Volvo Cars will opt its employees in South Africa into an all-gender, paid parental leave policy from 1 April 2021.
The ‘Family Bond’ policy will give all employees with at least one year’s service a total of 24 weeks of leave at 80% of their base pay by default.
The policy applies to either parent and the leave can be taken anytime within the three first years of parenthood, it said.
The ‘Family Bond’ policy includes all legally registered parents, including adoptive, foster care and surrogate parents, as well as non-birth parents of same-sex couples.
Some countries do not offer any paid leave to new parents, or exclude certain groups of parents – the latter is particularly true for fathers.
Greg Maruszewski, managing director at Volvo Car South Africa, said the company is also proud to be offering its employees far more than is required by South African law.

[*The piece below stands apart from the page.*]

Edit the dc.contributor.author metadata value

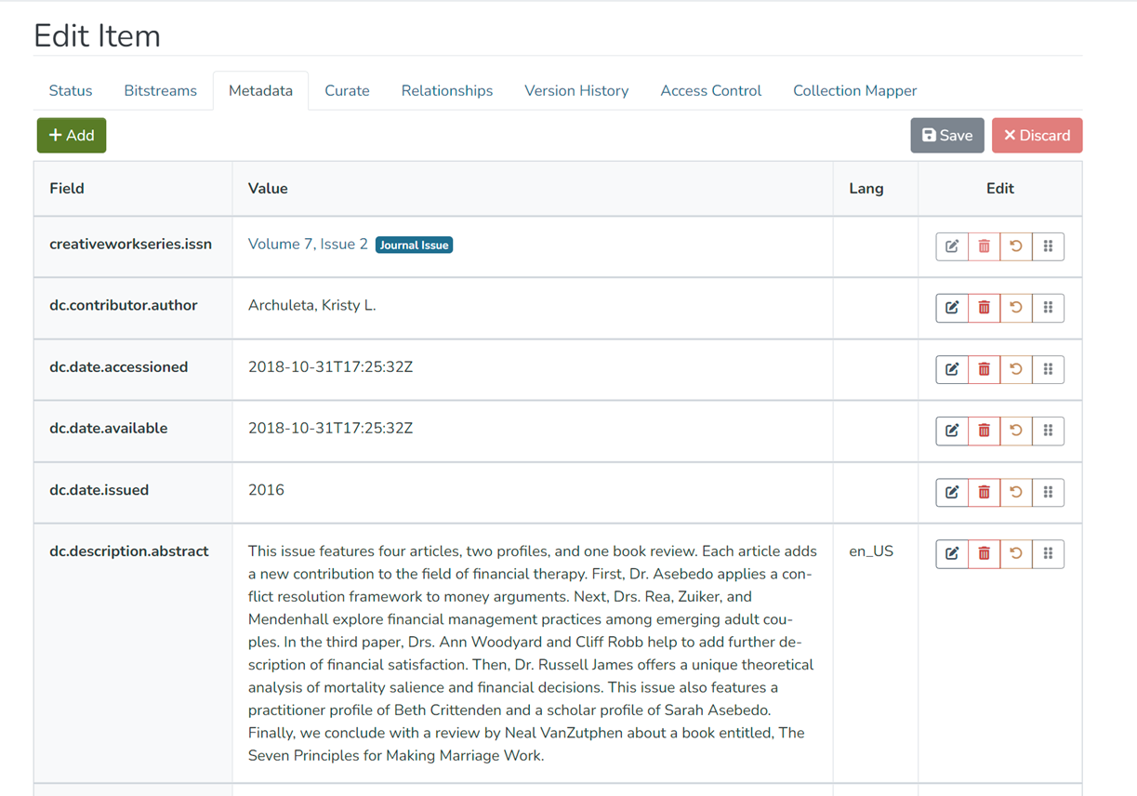[951, 307]
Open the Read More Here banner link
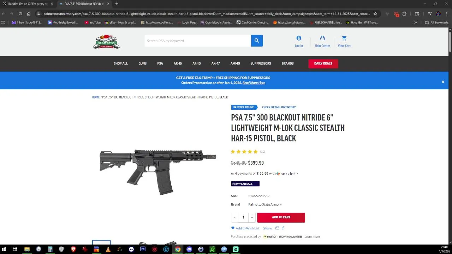This screenshot has height=254, width=452. (254, 83)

“According to South Africa’s latest parental leave laws – which were signed into law by President Cyril Ramaphosa and took effect from 1 January 2020 – all parents (including fathers, adopting parents, and surrogates) are entitled to 10 days of unpaid parental leave when their children are born.
“Thanks to our Family Bond programme, parents employed at Volvo Car South Africa won’t only get considerably more time off work – but they will also receive compensation,” he said.
Maruszewski said that the fact that employees will receive 80% of their base pay will be especially significant to single parents in South Africa – of which there are many.
According to research conducted by the Human Sciences Research Council and the South African Race Relations Institute, 60% of SA children have absent fathers, and more than 40% of South African mothers are single parents.
“We sympathise with these parents and we would like to provide them with some support during this very significant part of their child’s life,” said Maruszewski.
He believes that the extra days of leave – 24 weeks versus 10 days – will also send a clear message that Volvo Car South Africa cares for its employees and their families.
“The leave is not mandatory, but we do want to create a culture where our people feel safe and supported to take the time should they so choose. We’re encouraging parents to take this time to bond more with their families,” he said.